While Fredriksson had established herself as a prominent soloist, Gessle's solo work struggled to replicate the success of Gyllene Tider; his second studio album Scener (1985) sold less than 20,000 copies, a significant drop from the 400,000 copies sold by Moderna tider four years earlier. EMI Sweden's managing director, Rolf Nygren, suggested Gessle translate one of his Swedish compositions to English and record it as a duet with Fredriksson. The resulting song, "Neverending Love", was issued under the band name Roxette—the name Gyllene Tider had used to release The Heartland Café in North America in 1984. The track peaked at number three on the Swedish Singles Chart, and was one of the most popular songs on Swedish radio that year. Their debut album, Pearls of Passion, was a major success upon release in October 1986, peaking at number two and eventually selling over 200,000 copies, but it failed to chart internationally. Roxette embarked on their first tour in the summer of 1987, "Rock runt riket" ("Rock Around the Kingdom"), a 15-date co-headlining tour with Eva Dahlgren and Ratata.
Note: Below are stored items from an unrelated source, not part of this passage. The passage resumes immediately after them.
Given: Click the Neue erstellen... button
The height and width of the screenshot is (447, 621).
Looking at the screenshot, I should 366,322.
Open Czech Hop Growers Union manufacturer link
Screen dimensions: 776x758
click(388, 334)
Fredriksson's third studio album, ... Efter stormen (English: After the Storm), was issued in October 1987. It peaked at number one and sold over 50,000 copies within a month of release, and was certified platinum by the Swedish Recording Industry Association for shipments in excess of 100,000 units. Both the title track and "Bara för en dag" (English: "Just for a Day") were top ten hits on Svensktoppen, and she promoted the album with a sold-out concert tour. Roxette released their second studio album, Look Sharp!, on 21 October 1988. Once again, it was an immediate commercial success in Sweden, selling over 140,000 copies within ten days of release, but failed to chart internationally.

Two weeks later, EMI released Den flygande holländaren (The Flying Dutchman), a tribute album to musician Cornelis Vreeswijk, who died the previous year. Fredriksson performed three songs on the compilation. One of these, "Felicia – Adjö", became her first number one on Svensktoppen. Den flygande holländaren peaked at number two for three consecutive weeks in Sweden, held off the top spot by Look Sharp!. The compilation was certified double platinum there, denoting shipments in excess of 200,000 units. The non-album single "Sparvöga" ("Sparrow-eye") was recorded as the theme music for a miniseries of the same name, and became both her highest-peaking and best-selling single to date when it was issued in February 1989. Fredriksson won the award for Pop/Rock Female at the 1989 Grammis, the Swedish equivalent of the Grammy Awards, as well as the Rockbjörnen award for Best Swedish Female, for the fourth consecutive year.

===1989–1992: Roxette's international breakthrough===
"The Look" was issued as the third single from Look Sharp! in Sweden, and was a top ten hit upon release in January 1989. The following month, the track unexpectedly entered the Billboard Hot 100, despite the duo not having a recording contract in the US; the local branch of EMI had previously rejected Roxette as "unsuitable for the American market." An exchange student from Minnesota returned from Sweden and asked his local Minneapolis-based Top 40 radio station to play the song. The track quickly became popular, and the station began distributing the song to their sister radio operations throughout the US. "The Look" topped the chart after just eight weeks, and went on to peak at number one in a total of 25 countries. The single's parent album eventually sold over 9 million copies worldwide. "Listen to Your Heart" was the band's second number one on the Hot 100, while the album's final single, "Dangerous", spent two weeks at number two. Fredriksson ended 1989 performing on-stage as part of The Husbands, a cover band formed by Lasse Lindbom and Niklas Strömstedt.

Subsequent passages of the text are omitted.